数時間前の記憶が否応なく蘇る。 場の空気を巧みに誘導し、ンダホが吊られるよう仕向けていた。
「どう?」
マホトが窺うようにエイジに顔を向ける。
「……うん、いいと思う。 味方だったら心強いし、そうじゃないならぶっ殺したい」
「じゃ、どうぞ」
エイジが答えるなり、マホトはサバイバルナイフを差し出して後退した。 エイジは困惑する。
「……何でだよ」
「いいじゃん、どうせこの先確実に手を汚すことになる」
「だったら尚さらお前がやればいいだろ」
「先に見本見せてよ。 早くしねーと時間なくなるよ」
「……」
エイジは舌打ちをしてナイフをふんだくった。 ふざけんな、と言おうとしたが気が変わった。 確かにマホトの言う通り、いずれは自らの手を汚さなければならない。 それなら早めに、隣に味方がいるうちに経験しておいた方がいいだろう。
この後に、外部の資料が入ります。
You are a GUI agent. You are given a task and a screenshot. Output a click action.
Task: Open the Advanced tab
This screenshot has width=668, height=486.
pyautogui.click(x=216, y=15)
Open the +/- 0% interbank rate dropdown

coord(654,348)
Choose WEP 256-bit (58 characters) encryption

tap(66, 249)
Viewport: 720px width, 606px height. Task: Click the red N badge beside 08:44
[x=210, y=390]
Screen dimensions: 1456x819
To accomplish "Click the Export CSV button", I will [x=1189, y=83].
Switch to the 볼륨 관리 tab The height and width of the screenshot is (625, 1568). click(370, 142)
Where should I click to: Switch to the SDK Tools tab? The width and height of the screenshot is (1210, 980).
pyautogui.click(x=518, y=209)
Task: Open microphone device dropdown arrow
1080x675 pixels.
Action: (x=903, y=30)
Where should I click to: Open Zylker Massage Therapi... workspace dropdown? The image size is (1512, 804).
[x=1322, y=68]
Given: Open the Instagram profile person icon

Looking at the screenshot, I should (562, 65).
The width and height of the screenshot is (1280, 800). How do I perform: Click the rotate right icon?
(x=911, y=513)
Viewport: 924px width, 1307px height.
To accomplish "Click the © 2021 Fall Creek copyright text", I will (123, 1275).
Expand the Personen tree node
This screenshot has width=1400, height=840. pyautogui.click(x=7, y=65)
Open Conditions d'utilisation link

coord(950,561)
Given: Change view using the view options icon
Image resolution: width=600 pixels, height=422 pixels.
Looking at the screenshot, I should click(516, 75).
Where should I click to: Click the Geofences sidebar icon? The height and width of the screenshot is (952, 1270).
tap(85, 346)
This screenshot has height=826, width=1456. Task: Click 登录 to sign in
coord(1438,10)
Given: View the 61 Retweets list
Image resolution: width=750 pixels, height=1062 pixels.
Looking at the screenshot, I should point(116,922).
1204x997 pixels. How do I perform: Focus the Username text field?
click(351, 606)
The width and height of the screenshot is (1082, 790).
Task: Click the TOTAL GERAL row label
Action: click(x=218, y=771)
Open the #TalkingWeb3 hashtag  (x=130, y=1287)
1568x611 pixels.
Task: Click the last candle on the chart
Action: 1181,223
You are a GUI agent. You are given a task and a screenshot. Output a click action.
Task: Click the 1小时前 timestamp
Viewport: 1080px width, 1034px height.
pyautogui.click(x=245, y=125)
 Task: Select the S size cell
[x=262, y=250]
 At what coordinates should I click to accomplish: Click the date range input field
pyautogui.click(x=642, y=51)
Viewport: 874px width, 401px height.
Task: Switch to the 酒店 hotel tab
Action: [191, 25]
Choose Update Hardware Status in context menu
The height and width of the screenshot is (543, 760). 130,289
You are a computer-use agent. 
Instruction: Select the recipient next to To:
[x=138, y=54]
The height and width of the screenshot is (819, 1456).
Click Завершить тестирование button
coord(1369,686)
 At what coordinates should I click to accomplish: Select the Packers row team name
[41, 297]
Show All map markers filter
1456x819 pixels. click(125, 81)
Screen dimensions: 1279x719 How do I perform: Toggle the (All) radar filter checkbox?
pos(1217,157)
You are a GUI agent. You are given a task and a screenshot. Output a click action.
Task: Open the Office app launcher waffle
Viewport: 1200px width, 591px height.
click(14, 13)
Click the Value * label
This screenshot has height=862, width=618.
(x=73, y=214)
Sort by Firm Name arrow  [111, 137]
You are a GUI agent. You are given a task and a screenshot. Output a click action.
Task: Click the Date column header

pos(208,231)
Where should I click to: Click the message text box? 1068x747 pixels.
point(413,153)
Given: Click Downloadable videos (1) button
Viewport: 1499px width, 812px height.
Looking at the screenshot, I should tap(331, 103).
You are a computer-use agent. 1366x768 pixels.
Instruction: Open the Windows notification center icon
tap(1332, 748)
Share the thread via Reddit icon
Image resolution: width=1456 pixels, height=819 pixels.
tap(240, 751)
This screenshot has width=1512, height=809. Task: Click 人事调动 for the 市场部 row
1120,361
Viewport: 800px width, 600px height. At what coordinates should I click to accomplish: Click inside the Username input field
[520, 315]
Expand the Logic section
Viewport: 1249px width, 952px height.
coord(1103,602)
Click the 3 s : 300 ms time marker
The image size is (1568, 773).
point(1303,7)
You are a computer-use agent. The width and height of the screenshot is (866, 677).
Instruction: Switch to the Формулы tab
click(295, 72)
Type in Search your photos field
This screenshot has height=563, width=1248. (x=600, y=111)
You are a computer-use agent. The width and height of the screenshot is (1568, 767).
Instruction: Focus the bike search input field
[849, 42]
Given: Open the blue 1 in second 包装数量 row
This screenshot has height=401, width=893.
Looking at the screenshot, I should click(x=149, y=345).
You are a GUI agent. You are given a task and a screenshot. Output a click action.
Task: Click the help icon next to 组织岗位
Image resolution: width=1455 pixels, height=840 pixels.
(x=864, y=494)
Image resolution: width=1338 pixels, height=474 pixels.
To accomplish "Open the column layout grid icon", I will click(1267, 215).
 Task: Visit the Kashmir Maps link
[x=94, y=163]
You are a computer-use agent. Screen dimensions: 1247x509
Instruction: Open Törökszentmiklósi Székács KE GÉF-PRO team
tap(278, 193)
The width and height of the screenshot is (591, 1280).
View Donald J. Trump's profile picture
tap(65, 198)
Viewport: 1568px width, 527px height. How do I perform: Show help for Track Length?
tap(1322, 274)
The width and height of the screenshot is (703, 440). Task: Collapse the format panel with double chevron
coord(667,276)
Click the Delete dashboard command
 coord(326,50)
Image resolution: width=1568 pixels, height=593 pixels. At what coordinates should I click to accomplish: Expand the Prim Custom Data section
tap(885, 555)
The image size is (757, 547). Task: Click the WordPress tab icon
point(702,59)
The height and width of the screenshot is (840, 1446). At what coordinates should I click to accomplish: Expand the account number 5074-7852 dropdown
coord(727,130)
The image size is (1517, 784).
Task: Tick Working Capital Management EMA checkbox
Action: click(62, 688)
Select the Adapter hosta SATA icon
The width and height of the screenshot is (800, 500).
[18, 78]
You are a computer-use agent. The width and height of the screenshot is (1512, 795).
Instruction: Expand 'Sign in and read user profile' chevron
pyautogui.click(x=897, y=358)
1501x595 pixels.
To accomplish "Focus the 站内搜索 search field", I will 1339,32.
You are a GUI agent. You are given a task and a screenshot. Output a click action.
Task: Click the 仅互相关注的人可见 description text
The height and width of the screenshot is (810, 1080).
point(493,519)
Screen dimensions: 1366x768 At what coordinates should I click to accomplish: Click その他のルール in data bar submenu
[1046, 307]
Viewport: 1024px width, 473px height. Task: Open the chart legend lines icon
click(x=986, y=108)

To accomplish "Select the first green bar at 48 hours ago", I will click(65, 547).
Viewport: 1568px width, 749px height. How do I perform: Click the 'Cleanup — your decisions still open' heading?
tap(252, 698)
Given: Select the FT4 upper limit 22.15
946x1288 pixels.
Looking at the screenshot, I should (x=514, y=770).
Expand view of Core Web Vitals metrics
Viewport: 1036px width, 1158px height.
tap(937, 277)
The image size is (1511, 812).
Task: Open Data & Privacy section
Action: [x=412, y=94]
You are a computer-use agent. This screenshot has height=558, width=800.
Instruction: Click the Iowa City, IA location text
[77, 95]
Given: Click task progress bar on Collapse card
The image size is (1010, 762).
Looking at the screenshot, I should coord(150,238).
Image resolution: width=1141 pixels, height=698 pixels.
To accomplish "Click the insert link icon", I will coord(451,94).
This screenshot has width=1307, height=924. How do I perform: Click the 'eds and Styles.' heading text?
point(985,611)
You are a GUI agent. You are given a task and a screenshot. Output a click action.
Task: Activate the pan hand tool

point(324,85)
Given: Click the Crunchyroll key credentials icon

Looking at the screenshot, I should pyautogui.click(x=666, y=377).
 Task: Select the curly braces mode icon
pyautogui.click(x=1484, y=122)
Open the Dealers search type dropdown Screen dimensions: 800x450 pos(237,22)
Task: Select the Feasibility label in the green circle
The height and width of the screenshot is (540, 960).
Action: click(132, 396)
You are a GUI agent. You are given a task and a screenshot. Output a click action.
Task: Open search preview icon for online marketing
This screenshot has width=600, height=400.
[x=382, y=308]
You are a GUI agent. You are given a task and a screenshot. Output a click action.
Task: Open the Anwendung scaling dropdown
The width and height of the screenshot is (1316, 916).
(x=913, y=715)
そうでなくても、胸の中で渦巻く感情を何かにぶつけたい気分だった。
「明日はお前だから」
そう言って、顎で「開けろ」と促す。 マホトはこれには素直に応じ、そっとドアノブを回した。 エイジはナイフを構える。
既に多くの死を目の当たりにしている。 自分のために、他人の処刑を誘導したこともあった。 今さら躊躇いはない。
ドアは勢いよく開いた。 素早く中の様子を確かめた。 はじめはベッドに横になっていたが、2人の登場に慌てて飛び起きた。 はじめの顔に驚きの表情が浮かんだ。 それがみるみる怒りへと変化していく。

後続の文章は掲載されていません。